**Given exercise**
Duplicate verbatim the lines of the records running from the line containing "Click the legal representative person icon" through the end of the records, and omit the pictures from the answer.

**Record excerpts**
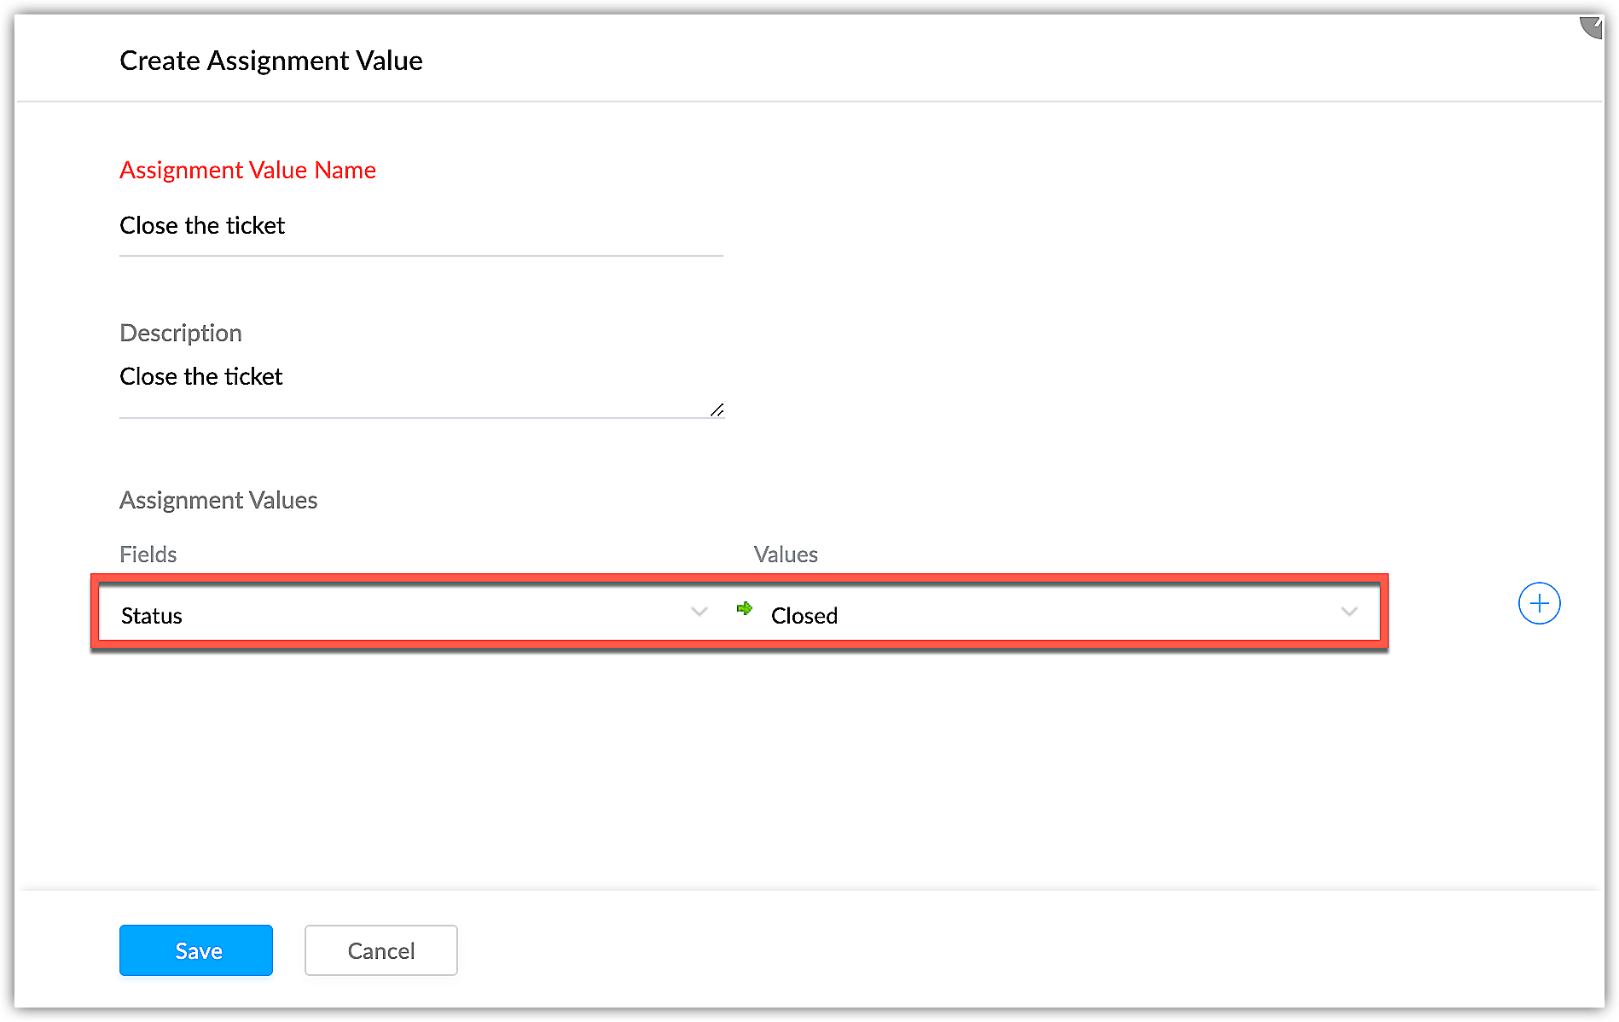1619x1022 pixels.
Task: Click the Description textarea resize handle
Action: tap(717, 410)
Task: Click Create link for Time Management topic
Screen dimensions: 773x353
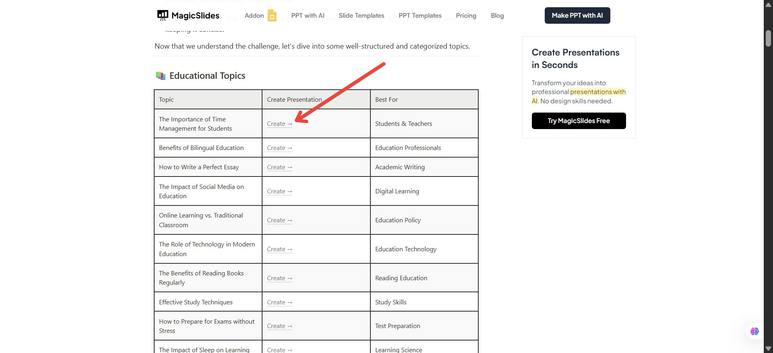Action: click(279, 124)
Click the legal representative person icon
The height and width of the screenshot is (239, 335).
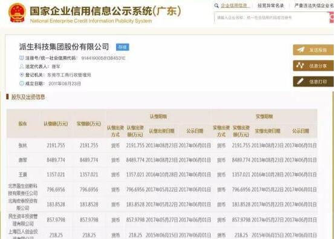[x=22, y=67]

**Response**
Click the legal representative person icon
The height and width of the screenshot is (239, 335).
[x=22, y=67]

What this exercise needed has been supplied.